Çolak, şöyle devam etti:

"Neo-selefilik yıllardır Türkiye'de güçleniyor. Bunun bir ayağı DAİŞ/IŞİD gibi yapılarla insanları Müslüman hayattan uzaklaştırırken, FETÖ gibi yapılarla da sahih olmayan bir İslam'a doğru bir çekiş oluyor. Her halükarda alan boşaltılıyor. Boşaltılmış alanlara da ifsat edilmiş yapılar dünya sistemiyle barış içerisinde yaşanabilecek bir yapı intaç (icat) etmiş oluyor."

"FETÖ'cü darbeci askerler yönetimi ele geçirmiş olsaydılar neler olurdu?" sorusuna Çolak, şu cevabı verdi:

"Hainler başarmış olsalardı büyük bir iç savaş olacaktı. Güneydoğu'dan başka unsurların girmesi, infazların başlaması, büyük yargılamaların, evlerden toplatılmaların olması gibi cinnet hali yaşanacaktı. Bu anlamda hamd etmemiz gerekiyor.

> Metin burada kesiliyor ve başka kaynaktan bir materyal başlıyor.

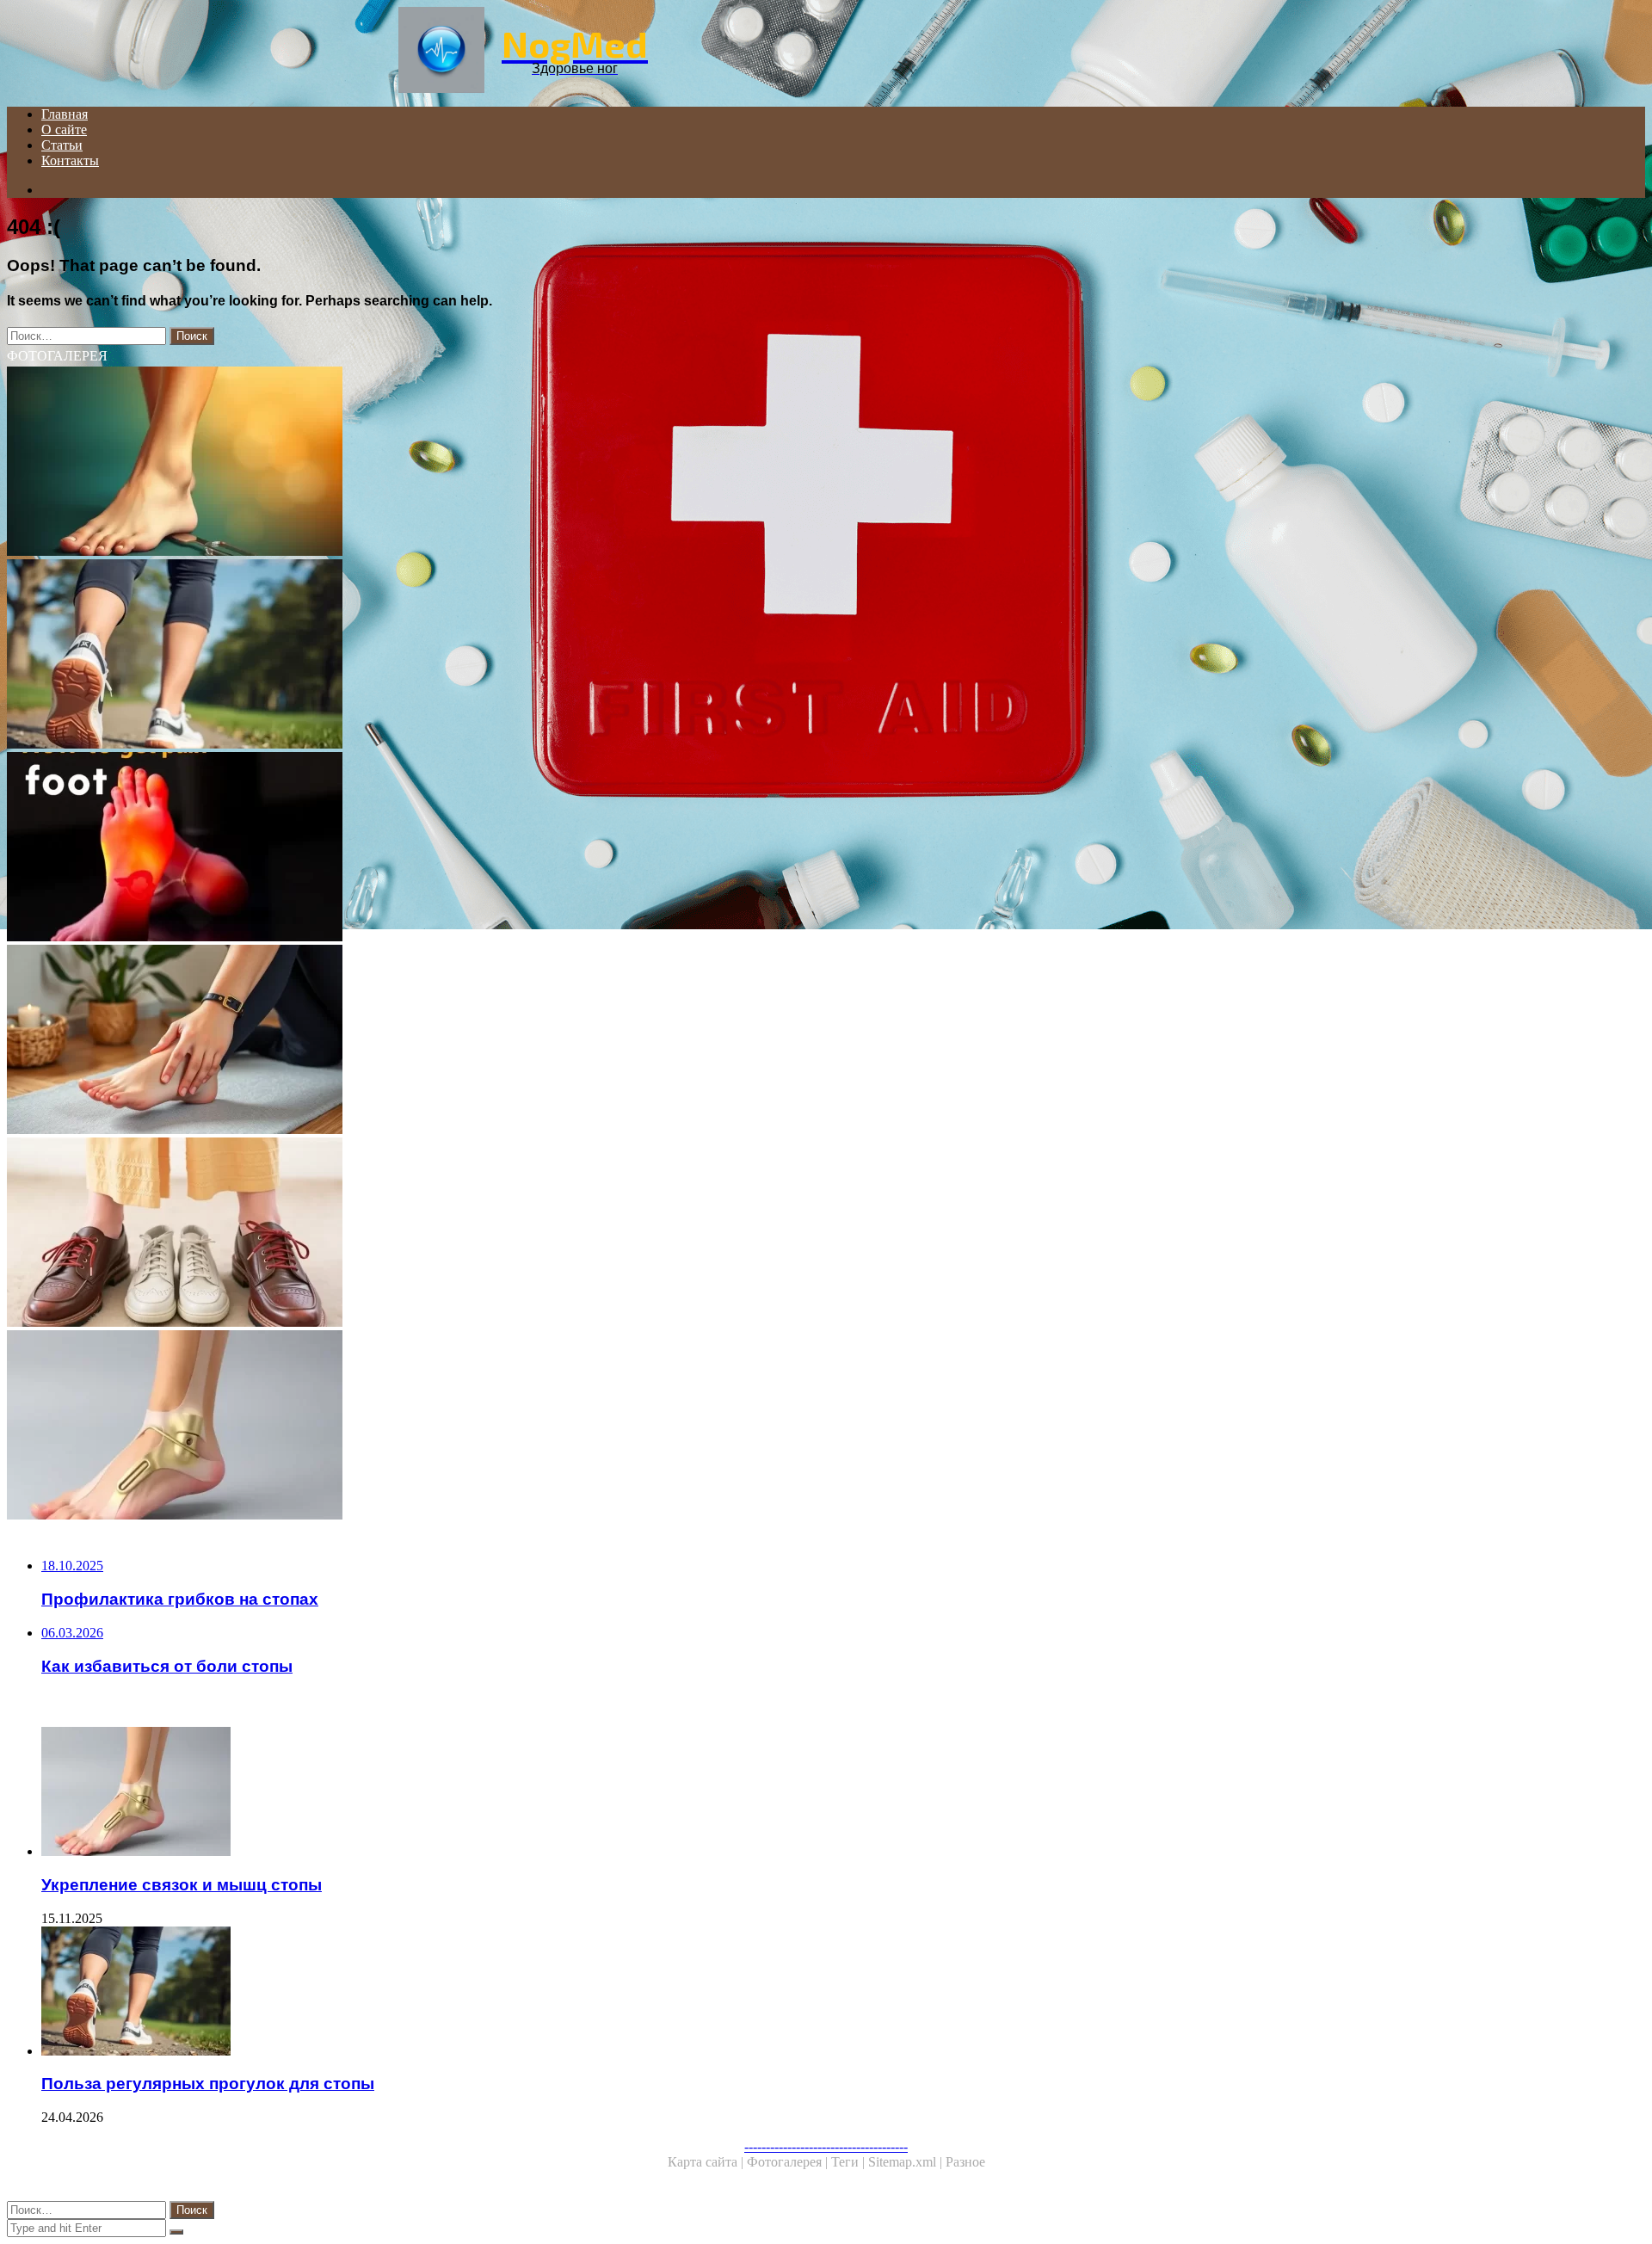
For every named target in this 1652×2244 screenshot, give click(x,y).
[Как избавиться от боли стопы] (523, 848)
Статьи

Allah, memleketimizi büyük bir uçurumdan kurtarmış oldu. Neo-selefist akımlarla FETÖ'nün argümanları birbirinden çok farklıdır. Ancak ikisi de küresel güçlere hizmet ediyorlar. İkisi de dünya sisteminin operasyonel gücü konumundalar. Ancak bunların bu kadar canavarlaşacaklarını tahmin etmiyordum tabi ki."

İki bacağından yaralanmayı Allah'ın kendisine sunduğu bir nimet olarak gören, olanların kendisini hiçbir pişmanlığa sevk etmeyeceğini vurgulayan Çolak, sözlerini şöyle tamamladı:

"Allah'ın orada verdiği bir cesaret oluyor. Hiçbir korku hissetmedim. Beraber gittiğimiz arkadaşla 'kavga falan edemedik ilk ateşte vurulduk biz erken düştük' şeklinde esprisini de yapık. Aslında erken vurulduğum için üzüldüm. İki ayağımı birden vatana verseydim yine üzülmezdim. Allah’ın bizim için takdir gördüğü her hal hamd edilmeyi gerektiriyor. Vurulan insanların şehit olduğuna ilişkin kafalarda bir soru işareti yoktur. Gazilik mertebesinin Allah’tan olduğunu düşünüyorum. İnşallah öyle olmuştur."